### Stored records
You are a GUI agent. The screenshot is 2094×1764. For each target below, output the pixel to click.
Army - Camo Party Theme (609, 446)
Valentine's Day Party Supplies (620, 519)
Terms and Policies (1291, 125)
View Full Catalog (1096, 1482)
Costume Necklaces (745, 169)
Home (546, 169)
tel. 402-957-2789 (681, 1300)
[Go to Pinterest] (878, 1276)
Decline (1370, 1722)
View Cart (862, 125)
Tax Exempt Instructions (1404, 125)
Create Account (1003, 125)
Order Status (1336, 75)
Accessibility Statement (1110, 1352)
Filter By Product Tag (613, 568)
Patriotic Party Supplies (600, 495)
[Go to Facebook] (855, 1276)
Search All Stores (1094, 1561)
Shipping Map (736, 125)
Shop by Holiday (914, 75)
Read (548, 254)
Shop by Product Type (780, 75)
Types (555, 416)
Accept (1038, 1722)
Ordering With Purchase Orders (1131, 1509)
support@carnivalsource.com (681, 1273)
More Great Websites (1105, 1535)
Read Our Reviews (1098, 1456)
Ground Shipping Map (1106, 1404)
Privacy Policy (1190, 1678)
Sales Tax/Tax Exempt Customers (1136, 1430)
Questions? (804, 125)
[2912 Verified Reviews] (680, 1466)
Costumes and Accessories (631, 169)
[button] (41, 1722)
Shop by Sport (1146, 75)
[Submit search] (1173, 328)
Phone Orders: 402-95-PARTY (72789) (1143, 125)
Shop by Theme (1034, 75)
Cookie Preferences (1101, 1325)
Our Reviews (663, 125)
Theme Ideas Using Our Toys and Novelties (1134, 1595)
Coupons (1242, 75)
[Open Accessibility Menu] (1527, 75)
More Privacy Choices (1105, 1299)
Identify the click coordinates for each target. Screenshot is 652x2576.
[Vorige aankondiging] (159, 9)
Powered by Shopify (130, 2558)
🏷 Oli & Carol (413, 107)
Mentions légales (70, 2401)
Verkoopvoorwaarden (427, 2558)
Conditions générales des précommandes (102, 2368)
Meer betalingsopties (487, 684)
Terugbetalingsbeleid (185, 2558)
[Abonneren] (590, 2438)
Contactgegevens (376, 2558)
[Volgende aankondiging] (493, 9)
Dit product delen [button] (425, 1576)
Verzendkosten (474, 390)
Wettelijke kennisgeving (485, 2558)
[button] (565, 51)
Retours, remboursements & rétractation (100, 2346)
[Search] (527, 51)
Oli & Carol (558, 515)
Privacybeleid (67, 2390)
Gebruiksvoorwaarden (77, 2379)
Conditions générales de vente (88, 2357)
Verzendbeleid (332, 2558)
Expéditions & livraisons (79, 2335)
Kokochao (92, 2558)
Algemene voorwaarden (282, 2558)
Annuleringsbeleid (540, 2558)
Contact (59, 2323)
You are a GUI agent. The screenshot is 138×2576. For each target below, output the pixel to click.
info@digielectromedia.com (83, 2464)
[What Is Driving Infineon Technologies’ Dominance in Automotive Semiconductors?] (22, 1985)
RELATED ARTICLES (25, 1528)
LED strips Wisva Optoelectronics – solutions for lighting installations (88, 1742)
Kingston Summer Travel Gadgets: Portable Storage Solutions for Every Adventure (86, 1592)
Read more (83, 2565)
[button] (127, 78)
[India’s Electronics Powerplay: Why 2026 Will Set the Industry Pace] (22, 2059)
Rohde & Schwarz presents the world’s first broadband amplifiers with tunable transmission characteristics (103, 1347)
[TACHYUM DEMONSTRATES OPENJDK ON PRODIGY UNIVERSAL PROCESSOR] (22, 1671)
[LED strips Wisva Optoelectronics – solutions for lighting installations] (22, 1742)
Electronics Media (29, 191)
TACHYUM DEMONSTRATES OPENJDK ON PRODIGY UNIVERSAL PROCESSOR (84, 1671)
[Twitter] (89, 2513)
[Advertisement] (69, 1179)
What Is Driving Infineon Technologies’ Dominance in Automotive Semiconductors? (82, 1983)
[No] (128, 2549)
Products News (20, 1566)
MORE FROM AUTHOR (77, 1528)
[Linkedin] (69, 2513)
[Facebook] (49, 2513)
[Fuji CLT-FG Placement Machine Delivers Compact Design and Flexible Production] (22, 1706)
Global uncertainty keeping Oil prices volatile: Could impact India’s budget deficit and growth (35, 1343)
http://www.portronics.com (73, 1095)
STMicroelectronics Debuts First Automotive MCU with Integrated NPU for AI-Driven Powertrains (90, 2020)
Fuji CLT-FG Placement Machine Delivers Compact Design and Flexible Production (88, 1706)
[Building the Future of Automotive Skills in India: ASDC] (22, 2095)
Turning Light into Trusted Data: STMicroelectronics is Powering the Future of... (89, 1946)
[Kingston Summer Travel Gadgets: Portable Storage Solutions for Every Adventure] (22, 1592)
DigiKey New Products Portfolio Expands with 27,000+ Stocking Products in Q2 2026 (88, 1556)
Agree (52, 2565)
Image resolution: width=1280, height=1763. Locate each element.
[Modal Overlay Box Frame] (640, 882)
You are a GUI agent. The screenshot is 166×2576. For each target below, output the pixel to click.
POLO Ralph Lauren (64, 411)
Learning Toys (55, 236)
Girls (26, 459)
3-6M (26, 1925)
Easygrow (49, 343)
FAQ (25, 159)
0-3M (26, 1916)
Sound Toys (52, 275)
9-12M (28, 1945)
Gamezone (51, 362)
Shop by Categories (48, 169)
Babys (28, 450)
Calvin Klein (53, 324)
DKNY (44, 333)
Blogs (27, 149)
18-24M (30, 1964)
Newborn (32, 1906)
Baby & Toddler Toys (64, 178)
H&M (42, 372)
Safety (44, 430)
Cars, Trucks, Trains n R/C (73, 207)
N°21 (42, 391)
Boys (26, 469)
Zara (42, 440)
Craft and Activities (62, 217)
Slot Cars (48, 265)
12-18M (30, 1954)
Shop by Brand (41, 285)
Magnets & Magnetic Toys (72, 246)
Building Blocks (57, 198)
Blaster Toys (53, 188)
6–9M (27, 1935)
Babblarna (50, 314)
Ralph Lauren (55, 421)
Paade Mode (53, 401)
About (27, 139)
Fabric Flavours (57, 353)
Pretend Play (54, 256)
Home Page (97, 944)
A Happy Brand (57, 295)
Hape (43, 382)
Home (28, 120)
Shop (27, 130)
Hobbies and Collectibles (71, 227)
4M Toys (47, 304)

### How to complete this task
Please reproduce exactly the lines from the first one of the records above through the line containing "Ground Shipping Map (1106, 1404)", both included, and nothing else.

### Written reply
You are a GUI agent. The screenshot is 2094×1764. For each target below, output the pixel to click.
Army - Camo Party Theme (609, 446)
Valentine's Day Party Supplies (620, 519)
Terms and Policies (1291, 125)
View Full Catalog (1096, 1482)
Costume Necklaces (745, 169)
Home (546, 169)
tel. 402-957-2789 (681, 1300)
[Go to Pinterest] (878, 1276)
Decline (1370, 1722)
View Cart (862, 125)
Tax Exempt Instructions (1404, 125)
Create Account (1003, 125)
Order Status (1336, 75)
Accessibility Statement (1110, 1352)
Filter By Product Tag (613, 568)
Patriotic Party Supplies (600, 495)
[Go to Facebook] (855, 1276)
Search All Stores (1094, 1561)
Shipping Map (736, 125)
Shop by Holiday (914, 75)
Read (548, 254)
Shop by Product Type (780, 75)
Types (555, 416)
Accept (1038, 1722)
Ordering With Purchase Orders (1131, 1509)
support@carnivalsource.com (681, 1273)
More Great Websites (1105, 1535)
Read Our Reviews (1098, 1456)
Ground Shipping Map (1106, 1404)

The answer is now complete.